The firm is offering 30,000 tokens at $100 each, with a minimum investment of 10 tokens or $1,000, exclusively to accredited investors via the Liquidity.io marketplace. The targeted return rate for holders throughout the full lease term, which extends into 2028, is approximately 11%, though a disclaimer notes actual returns may “differ materially.” Each month, cash flows generated by the leased engines will be distributed to token holders on-chain. According to the firm’s statement, “Each token is secured by a collateral package consisting of aircraft engines, related lease receivables, reserves, and insurance proceeds,” with ETHZilla Aerospace serving as the issuer under ETHZilla’s management.
At the time of the announcement, data from the Arbitrum block explorer Arbiscan indicated no orders or token transfers had yet been made. The firm’s representative confirmed it cannot disclose the airline lessee due to the terms of the lease agreement.
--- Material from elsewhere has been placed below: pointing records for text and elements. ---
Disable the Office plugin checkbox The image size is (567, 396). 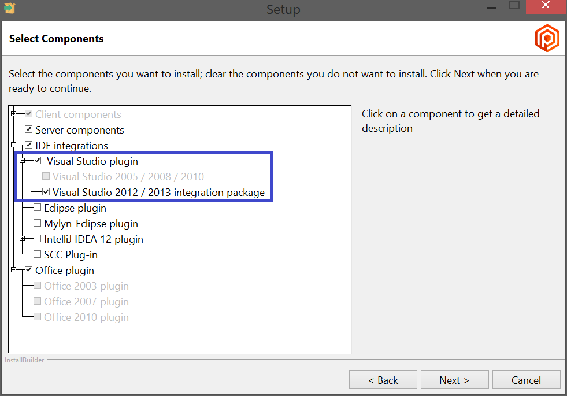pyautogui.click(x=28, y=270)
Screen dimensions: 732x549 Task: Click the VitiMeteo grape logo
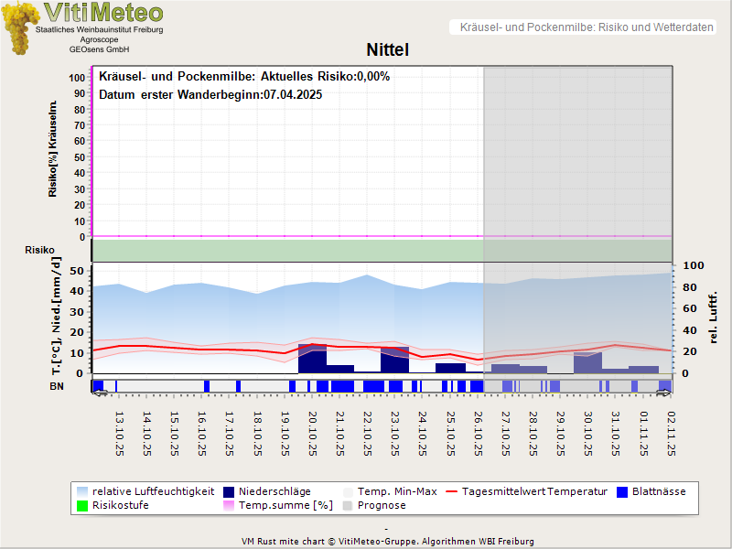click(x=18, y=27)
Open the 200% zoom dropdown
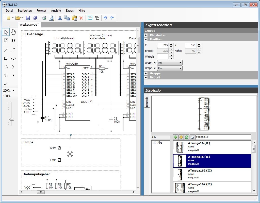Image resolution: width=260 pixels, height=203 pixels. 13,91
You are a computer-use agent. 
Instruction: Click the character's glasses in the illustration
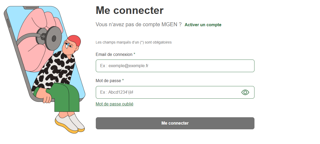(69, 47)
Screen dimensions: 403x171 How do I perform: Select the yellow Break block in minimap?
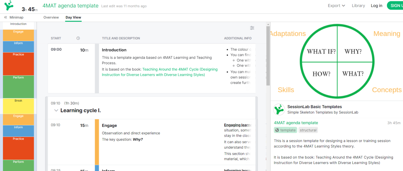point(18,106)
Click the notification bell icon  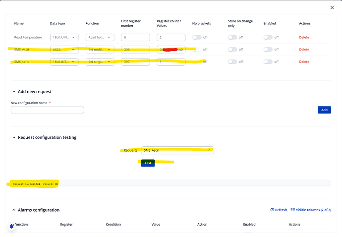(x=11, y=226)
Strategic Shift Amid Market Pressures and Shareholder Value Quest
This tokenization initiative arrives as ETHZilla actively searches for answers to improve shareholder value. Shares in ETHZilla (ETHZ) rose around 5% on the day of the announcement, recently trading at $3.40, yet remain down 31% over the past month. The firm’s shares had skyrocketed more than 200% last August after it was revealed tech billionaire Peter Thiel purchased a 7.5% stake. However, as excitement around digital asset treasuries has faded, the firm has taken defensive measures.
In late August, amid falling share prices, ETHZilla unveiled a $250 million share buyback program. It later sold $40 million of its Ethereum holdings specifically to buy back shares after its mNAV (multiple to net-asset-value) dropped below 1—indicating the market was valuing the firm at less than the sum of its asset holdings. Ethereum (ETH) itself is down nearly 40% over the last 30 days, recently trading around $1,919, compounding the challenges for treasury firms.
ETHZilla’s latest move into aviation finance is expected to be the first of several expansions into real-world assets. The firm is looking to offer tokenized access to manufactured home loans and car loans via existing partnerships, signaling a broader strategic pivot toward blockchain-based fractional ownership of income-generating physical assets.
Broader Context: Ethereum Treasury Firms Diversify Strategies
ETHZilla is not alone among publicly traded Ethereum treasury firms in seeking new avenues to drive returns. The landscape shows divergent strategies as the sector matures beyond simply holding ETH. BitMine Immersion Technologies, noted as the largest publicly traded Ethereum firm, made a $200 million investment in the firm of YouTube star MrBeast in a quest for “outsized returns,” venturing into consumer media and branding.
Meanwhile, SharpLink Gaming, identified as the second-largest publicly traded Ethereum treasury firm, has committed to a more disciplined approach. It aims to acquire ETH only when such purchases are accretive to shareholders and has chosen to stay away from investments that detract from its core mission, presenting a contrast to the aggressive diversification seen elsewhere.
ETHZilla’s jet engine tokenization on Arbitrum thus positions it at the intersection of two evolving trends: the search for yield and shareholder value by crypto-native public companies, and the growing narrative of real-world asset tokenization as a foundational use case for blockchain infrastructure, particularly on Ethereum and its scaling networks like Arbitrum.